(Provided records begins)

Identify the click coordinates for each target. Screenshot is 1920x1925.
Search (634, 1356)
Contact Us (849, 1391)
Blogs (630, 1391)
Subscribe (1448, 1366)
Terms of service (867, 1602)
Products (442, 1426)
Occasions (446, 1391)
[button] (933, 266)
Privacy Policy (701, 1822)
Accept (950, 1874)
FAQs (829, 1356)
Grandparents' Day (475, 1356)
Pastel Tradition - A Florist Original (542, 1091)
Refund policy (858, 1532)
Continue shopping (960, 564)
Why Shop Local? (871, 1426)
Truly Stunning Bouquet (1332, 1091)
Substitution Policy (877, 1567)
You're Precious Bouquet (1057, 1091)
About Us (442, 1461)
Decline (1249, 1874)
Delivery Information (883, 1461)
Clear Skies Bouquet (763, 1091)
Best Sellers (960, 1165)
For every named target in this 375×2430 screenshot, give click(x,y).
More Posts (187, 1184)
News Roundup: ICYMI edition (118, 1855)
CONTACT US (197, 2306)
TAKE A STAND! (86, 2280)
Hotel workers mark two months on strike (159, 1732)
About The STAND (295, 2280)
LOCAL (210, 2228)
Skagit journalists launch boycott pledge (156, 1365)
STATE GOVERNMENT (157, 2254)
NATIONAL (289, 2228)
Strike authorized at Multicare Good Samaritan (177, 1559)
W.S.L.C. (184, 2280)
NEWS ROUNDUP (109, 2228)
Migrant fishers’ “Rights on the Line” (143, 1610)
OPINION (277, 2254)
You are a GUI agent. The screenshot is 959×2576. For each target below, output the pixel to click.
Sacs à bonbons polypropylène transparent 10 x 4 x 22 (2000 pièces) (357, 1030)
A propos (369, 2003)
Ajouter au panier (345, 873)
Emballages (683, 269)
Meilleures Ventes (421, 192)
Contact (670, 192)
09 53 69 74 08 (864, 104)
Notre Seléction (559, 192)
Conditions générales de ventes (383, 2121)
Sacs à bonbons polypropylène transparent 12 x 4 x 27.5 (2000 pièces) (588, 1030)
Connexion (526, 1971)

(Provided records ends)

Work task:
Output all entries again exactly; no line may be altered.

Written reply:
Identify the click coordinates for each target. Screenshot is 1920x1925.
Search (634, 1356)
Contact Us (849, 1391)
Blogs (630, 1391)
Subscribe (1448, 1366)
Terms of service (867, 1602)
Products (442, 1426)
Occasions (446, 1391)
[button] (933, 266)
Privacy Policy (701, 1822)
Accept (950, 1874)
FAQs (829, 1356)
Grandparents' Day (475, 1356)
Pastel Tradition - A Florist Original (542, 1091)
Refund policy (858, 1532)
Continue shopping (960, 564)
Why Shop Local? (871, 1426)
Truly Stunning Bouquet (1332, 1091)
Substitution Policy (877, 1567)
You're Precious Bouquet (1057, 1091)
About Us (442, 1461)
Decline (1249, 1874)
Delivery Information (883, 1461)
Clear Skies Bouquet (763, 1091)
Best Sellers (960, 1165)
For every named target in this 375×2430 screenshot, give click(x,y).
More Posts (187, 1184)
News Roundup: ICYMI edition (118, 1855)
CONTACT US (197, 2306)
TAKE A STAND! (86, 2280)
Hotel workers mark two months on strike (159, 1732)
About The STAND (295, 2280)
LOCAL (210, 2228)
Skagit journalists launch boycott pledge (156, 1365)
STATE GOVERNMENT (157, 2254)
NATIONAL (289, 2228)
Strike authorized at Multicare Good Samaritan (177, 1559)
W.S.L.C. (184, 2280)
NEWS ROUNDUP (109, 2228)
Migrant fishers’ “Rights on the Line” (143, 1610)
OPINION (277, 2254)
You are a GUI agent. The screenshot is 959×2576. For each target below, output the pixel to click.
Sacs à bonbons polypropylène transparent 10 x 4 x 22 (2000 pièces) (357, 1030)
A propos (369, 2003)
Ajouter au panier (345, 873)
Emballages (683, 269)
Meilleures Ventes (421, 192)
Contact (670, 192)
09 53 69 74 08 (864, 104)
Notre Seléction (559, 192)
Conditions générales de ventes (383, 2121)
Sacs à bonbons polypropylène transparent 12 x 4 x 27.5 (2000 pièces) (588, 1030)
Connexion (526, 1971)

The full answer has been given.